The Universe is big. Mind-bogglingly big. So big that it is really not possible to fully comprehend it. Unless maybe you’re Steven Hawking, and I’d be willing to bet even he realizes that the Universe is just ridiculously, obscenely big.
OK. So in all of that immensity there are lots of stars. Channeling Carl Sagan, I would go so far as to say there are billions and billions of them. And that’s oversimplifying it to an embarrassing degree. I’m not friends with any astronomers, so I don’t suppose anyone will hold me to task for that. But I digress.
Around those stars orbit planets. So many planets that I would be hard pressed to even make up a number to represent them. Maybe a trazazingajillion. Maybe more. Maybe two trazazingajillion. And every day we’re learning more and more about many of them.
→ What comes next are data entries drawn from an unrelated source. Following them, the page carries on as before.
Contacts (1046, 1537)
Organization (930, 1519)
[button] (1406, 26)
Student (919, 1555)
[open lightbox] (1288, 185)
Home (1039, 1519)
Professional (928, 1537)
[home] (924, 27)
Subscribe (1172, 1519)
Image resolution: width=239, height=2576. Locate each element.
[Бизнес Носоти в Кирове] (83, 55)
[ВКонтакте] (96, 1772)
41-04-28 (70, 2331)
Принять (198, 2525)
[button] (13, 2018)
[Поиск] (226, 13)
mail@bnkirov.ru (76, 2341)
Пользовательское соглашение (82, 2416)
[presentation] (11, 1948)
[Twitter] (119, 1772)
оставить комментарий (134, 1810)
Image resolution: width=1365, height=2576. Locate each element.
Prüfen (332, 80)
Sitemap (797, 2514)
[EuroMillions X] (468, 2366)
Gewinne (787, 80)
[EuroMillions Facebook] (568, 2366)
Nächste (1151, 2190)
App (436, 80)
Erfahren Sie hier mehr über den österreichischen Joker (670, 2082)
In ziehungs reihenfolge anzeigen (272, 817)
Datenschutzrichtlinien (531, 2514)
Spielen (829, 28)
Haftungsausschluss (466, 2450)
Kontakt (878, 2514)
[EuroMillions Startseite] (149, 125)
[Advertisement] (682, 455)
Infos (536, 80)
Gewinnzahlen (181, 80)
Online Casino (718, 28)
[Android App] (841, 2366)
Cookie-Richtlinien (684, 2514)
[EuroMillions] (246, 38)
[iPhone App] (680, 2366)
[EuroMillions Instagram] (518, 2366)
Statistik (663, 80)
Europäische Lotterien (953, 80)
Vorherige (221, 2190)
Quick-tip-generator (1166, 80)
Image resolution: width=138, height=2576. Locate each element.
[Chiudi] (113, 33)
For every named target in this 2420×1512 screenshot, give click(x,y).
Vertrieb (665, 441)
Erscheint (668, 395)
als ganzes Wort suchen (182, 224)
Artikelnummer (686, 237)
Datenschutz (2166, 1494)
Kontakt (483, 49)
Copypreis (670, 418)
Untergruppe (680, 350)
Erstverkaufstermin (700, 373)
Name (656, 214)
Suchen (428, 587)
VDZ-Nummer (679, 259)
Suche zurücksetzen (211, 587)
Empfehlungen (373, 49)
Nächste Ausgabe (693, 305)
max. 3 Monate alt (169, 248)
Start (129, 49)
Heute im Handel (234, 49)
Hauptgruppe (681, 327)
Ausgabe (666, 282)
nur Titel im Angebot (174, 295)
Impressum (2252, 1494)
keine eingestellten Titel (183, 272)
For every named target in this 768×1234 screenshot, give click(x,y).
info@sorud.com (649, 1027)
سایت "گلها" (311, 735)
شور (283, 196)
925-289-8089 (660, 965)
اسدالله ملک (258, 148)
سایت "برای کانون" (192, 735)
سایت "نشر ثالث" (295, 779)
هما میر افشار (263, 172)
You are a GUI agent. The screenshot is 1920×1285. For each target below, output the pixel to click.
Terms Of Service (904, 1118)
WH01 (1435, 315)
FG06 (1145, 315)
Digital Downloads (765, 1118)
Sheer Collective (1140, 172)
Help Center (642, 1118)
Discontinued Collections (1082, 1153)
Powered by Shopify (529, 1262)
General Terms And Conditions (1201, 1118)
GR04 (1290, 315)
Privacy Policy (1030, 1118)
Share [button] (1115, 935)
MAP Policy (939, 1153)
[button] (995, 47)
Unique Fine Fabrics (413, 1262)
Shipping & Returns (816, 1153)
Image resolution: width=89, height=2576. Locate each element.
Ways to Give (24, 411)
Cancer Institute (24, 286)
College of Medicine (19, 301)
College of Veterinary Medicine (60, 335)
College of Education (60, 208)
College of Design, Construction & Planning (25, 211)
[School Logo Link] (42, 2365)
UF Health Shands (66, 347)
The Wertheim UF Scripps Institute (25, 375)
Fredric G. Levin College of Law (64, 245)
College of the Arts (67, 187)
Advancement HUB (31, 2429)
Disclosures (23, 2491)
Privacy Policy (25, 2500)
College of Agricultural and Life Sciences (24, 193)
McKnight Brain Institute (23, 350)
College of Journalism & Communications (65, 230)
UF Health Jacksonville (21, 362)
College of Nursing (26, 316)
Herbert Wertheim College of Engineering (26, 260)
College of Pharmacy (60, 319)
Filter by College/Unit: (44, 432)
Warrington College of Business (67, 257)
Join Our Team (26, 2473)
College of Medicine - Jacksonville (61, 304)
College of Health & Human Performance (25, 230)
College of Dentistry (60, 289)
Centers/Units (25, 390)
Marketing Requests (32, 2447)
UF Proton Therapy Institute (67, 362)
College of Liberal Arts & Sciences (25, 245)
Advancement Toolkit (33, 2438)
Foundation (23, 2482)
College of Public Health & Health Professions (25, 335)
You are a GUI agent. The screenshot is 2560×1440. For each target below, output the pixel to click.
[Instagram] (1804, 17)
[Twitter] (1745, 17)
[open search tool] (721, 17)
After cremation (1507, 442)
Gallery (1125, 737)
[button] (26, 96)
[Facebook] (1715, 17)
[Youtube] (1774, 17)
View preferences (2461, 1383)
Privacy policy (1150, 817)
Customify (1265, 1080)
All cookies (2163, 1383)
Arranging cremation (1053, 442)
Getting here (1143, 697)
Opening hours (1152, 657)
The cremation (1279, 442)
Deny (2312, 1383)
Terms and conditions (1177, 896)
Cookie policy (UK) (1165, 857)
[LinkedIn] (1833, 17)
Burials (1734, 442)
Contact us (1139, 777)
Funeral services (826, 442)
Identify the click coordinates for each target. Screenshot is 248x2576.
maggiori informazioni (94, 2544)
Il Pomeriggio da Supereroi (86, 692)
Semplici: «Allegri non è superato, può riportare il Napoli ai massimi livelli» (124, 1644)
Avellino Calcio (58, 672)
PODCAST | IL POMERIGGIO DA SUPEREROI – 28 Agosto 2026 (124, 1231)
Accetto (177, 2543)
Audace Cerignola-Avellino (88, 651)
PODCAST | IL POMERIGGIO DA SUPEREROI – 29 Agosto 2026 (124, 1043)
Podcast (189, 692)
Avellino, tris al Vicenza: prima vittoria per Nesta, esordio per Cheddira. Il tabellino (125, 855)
But for all that, there is only one (on which we can can say with certainty), that there is a precious, fragile gem. That gem is called life, and that planet is called Earth.
We live on paradise. Only Earth, as far as the best and brightest minds can say without doubt, harbors life. Cauliflower, amoebas, dogs, porcupines, stinkweed, naked mole-rats…and people. These things grow on the surface of this rare and tender place.
And of all these things, I can’t help but believe, it is the people that this vast Universe is most disappointed with. So much potential. So much actually achieved. So much more to do.
But forever, as far back as we can know, and as recently is this moment, we have invested unfathomable amounts of our existence … in butchering one another. We are simply incapable of living with one another without reaching out and killing each other.
And why? Because your skin looks different than mine. Because we believe in a different God. Or because I believe in God and you do not. Or because there is oil beneath your dirt and I want it. Or because today I decided that someone needed to die.
I know that there are many good people on our little blue ball. And these good people come from everywhere, look different from one another, and believe different things. But they see one another and think, “That person is just as worthy of his place here as I am, and I should accept him for what he is. My brother. My planetary cohabitant. Another version of me.”
We are all made of the same stuff: the remnants of long dead stars forged into living things. Think about that for a moment. The next person you see was once a brilliant, shining star, just as you were. Just as you both still are.
So how about we stop destroying our greatest resource – one another. Wake up. Be worthy of the gift the Universe has given you. Just stop.